Weight-Bearing AP & Lateral (when ordered)
- Used to evaluate arches, Lisfranc joint injuries, and alignment under load.
- Same centering as routine AP and lateral, but patient is erect with weight distributed evenly across feet.
Hows & Whys of Foot Radiography
Anatomy & Joints
- Which bones form the hindfoot?
The talus and calcaneus. - Which bones form the midfoot?
The navicular, cuboid, and three cuneiforms. - Which bones form the forefoot?
The metatarsals and phalanges. - What type of joints are the tarsometatarsal (TMT) joints?
Diarthrodial, gliding type. - What type of joints are the metatarsophalangeal (MTP) joints?
Diarthrodial, condyloid type. - What type of joints are the interphalangeal joints?
Diarthrodial, hinge type.
Positioning
- Why is the CR angled 10° posterior for the AP foot?
To open joint spaces of the midfoot and reduce foreshortening of metatarsals. - Why is the foot rotated medially 30–40° for the oblique projection?
This opens the intertarsal joints, especially between the cuboid and calcaneus, and demonstrates the sinus tarsi. - Why is the lateral foot performed with the medial side down?
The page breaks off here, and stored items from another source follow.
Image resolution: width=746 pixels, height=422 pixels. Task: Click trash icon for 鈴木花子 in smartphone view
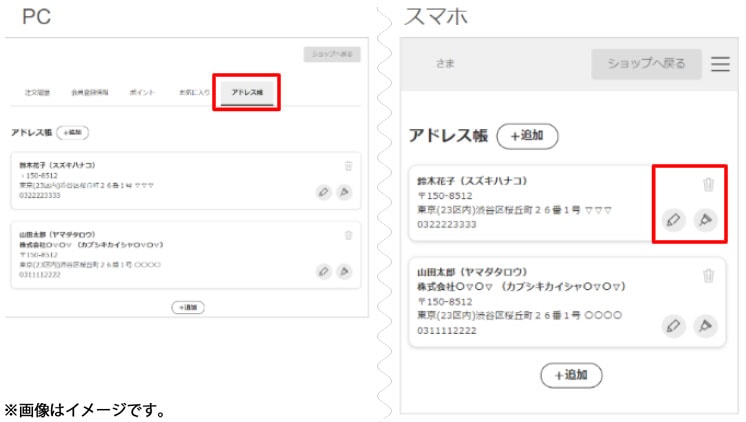(x=708, y=185)
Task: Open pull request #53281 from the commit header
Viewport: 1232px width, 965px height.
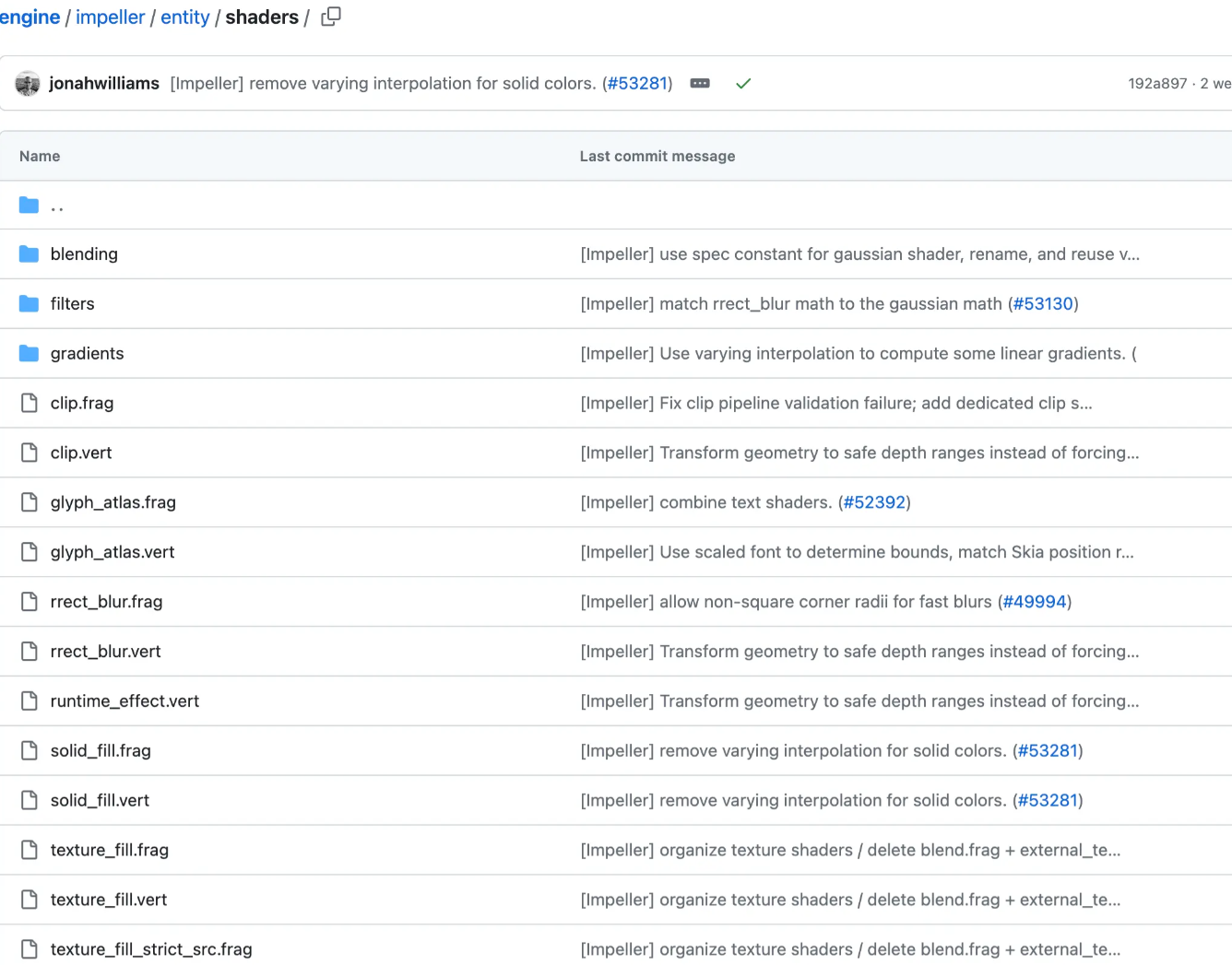Action: (637, 83)
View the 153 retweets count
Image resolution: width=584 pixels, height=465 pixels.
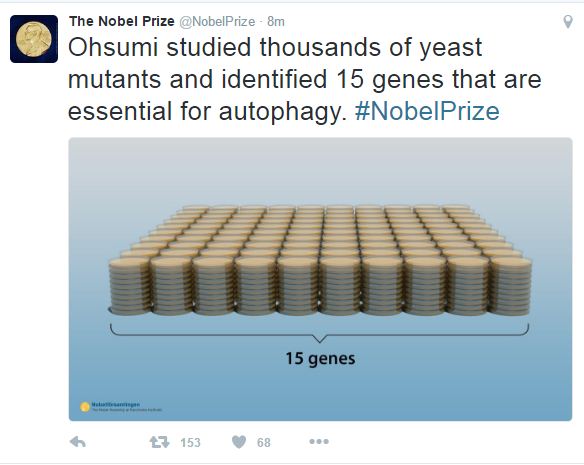(190, 443)
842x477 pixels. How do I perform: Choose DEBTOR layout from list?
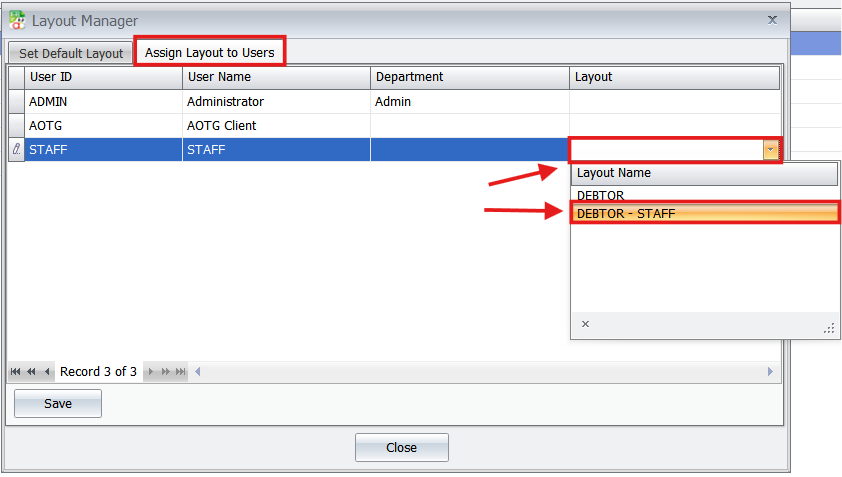tap(600, 195)
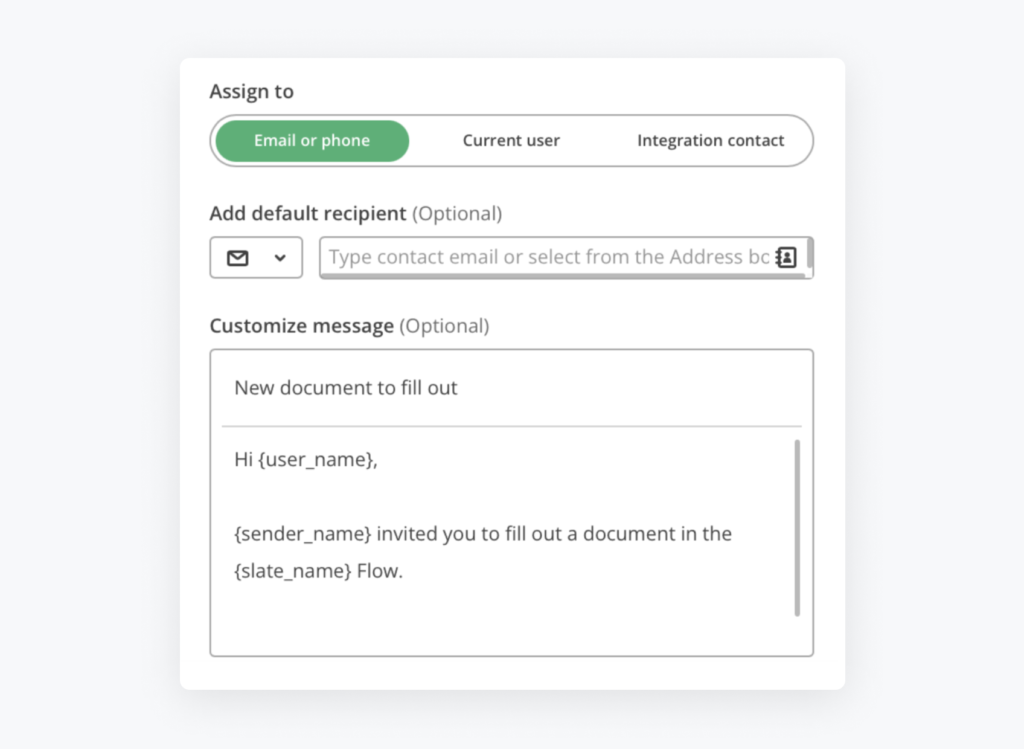Click the 'Add default recipient' label
Image resolution: width=1024 pixels, height=749 pixels.
308,214
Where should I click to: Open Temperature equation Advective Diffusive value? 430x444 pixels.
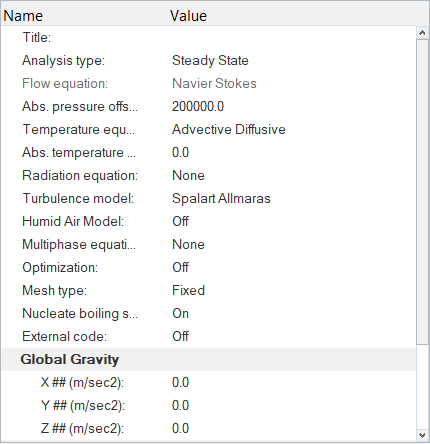293,129
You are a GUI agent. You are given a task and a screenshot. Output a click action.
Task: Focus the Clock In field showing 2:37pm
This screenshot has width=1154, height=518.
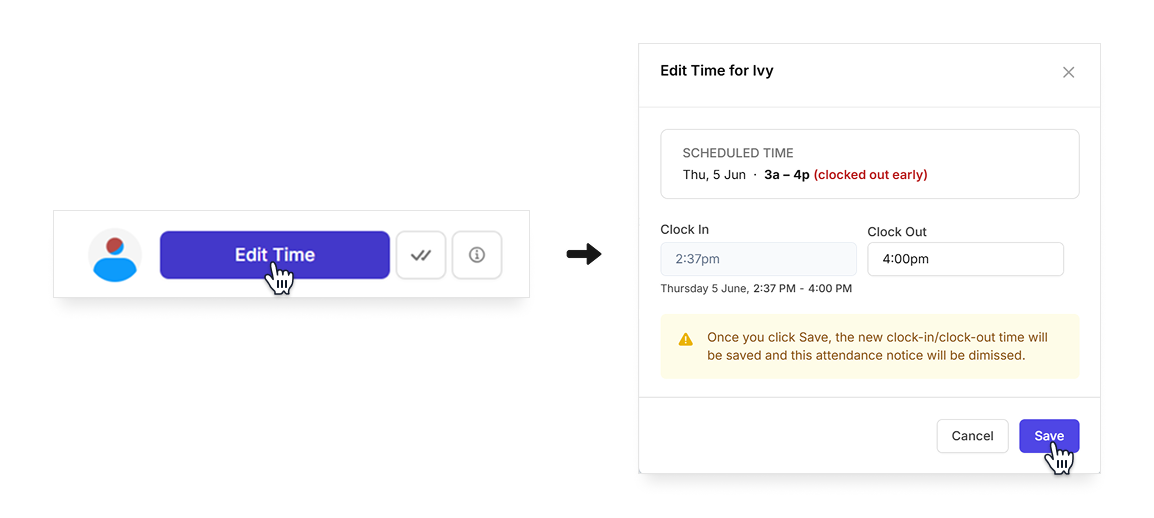758,259
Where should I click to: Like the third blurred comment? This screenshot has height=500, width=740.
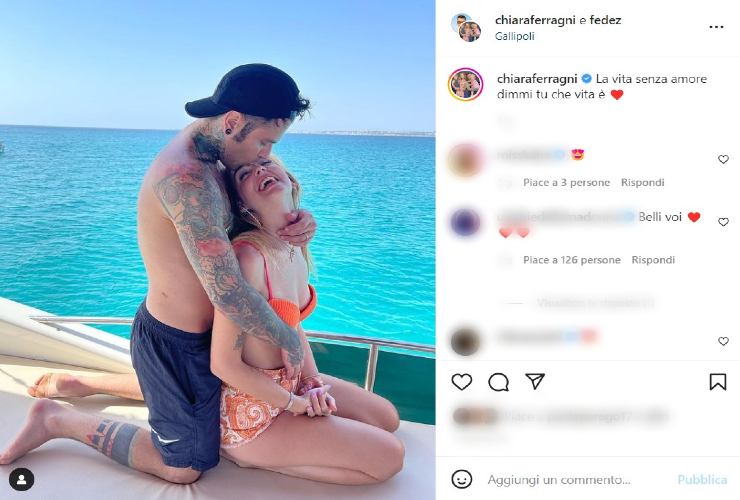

It provides a more natural position, ensuring the foot’s longitudinal arch is better demonstrated. - Why should the toes be kept parallel to the IR in AP and oblique foot projections?
To prevent foreshortening of the phalanges and to open the joint spaces. - Why is a weight-bearing AP foot sometimes performed?
To evaluate arches, alignment, and joint spacing under normal load-bearing conditions. - Why is the plantar surface kept flat on the IR for AP projections?
To prevent rotation and ensure equal concavity of shafts of phalanges and metatarsals.
Technique & Image Evaluation
- How do you know an AP foot was not rotated?
Equal concavity of metatarsal and phalangeal shafts on both sides. - What indicates correct CR angulation on an AP axial foot?
Open TMT joint spaces and visualization of metatarsal bases without excessive overlap. - What error is indicated if the tarso-metatarsal joint spaces are not open on an AP foot?
Insufficient CR angle was used or the plantar surface was not flat against the IR. - How do you know the oblique foot was rotated the correct 30°–40°?
The cuboid is demonstrated in profile, the 3rd–5th metatarsal bases are free of superimposition, and the sinus tarsi is well visualized. - What error is indicated if the sinus tarsi is not visible on an oblique foot?
The foot was under-rotated. - What error is indicated if the bases of the 1st and 2nd metatarsals are superimposed on the oblique projection?
The foot was over-rotated. - What error is indicated if the 5th metatarsal tuberosity is not well demonstrated on an oblique foot?
The foot was under-rotated. - How do you confirm correct positioning on a lateral foot?
The tibiotalar joint is open, the distal fibula is superimposed over the posterior half of the tibia, and the metatarsals are nearly superimposed. - What error is indicated if the distal fibula is too far posterior on a lateral foot?
The foot was rotated externally. - What error is indicated if the distal fibula is too far anterior on a lateral foot?
The foot was rotated internally. - What error is indicated if the distal metatarsals are separated rather than superimposed on a lateral?
The foot was not in a true lateral position. - How can you confirm patient cooperation and exposure timing on foot projections?
Sharp cortical bone and trabecular markings should be visible, with no evidence of motion blur. - How do you know the arch is well demonstrated on a lateral weight-bearing foot?
The longitudinal arch is visible with clear joint spacing, showing arch integrity.
Clinical Applications
- Why is the oblique foot important in trauma imaging?
It demonstrates the 5th metatarsal base, a common site of avulsion fractures. - Why are weight-bearing projections useful in foot imaging?
They reveal arch integrity, flatfoot, or stress alignment issues not visible in non–weight-bearing studies. - Why might bilateral weight-bearing feet be obtained?
For comparison of arches and joint alignment between the affected and unaffected sides.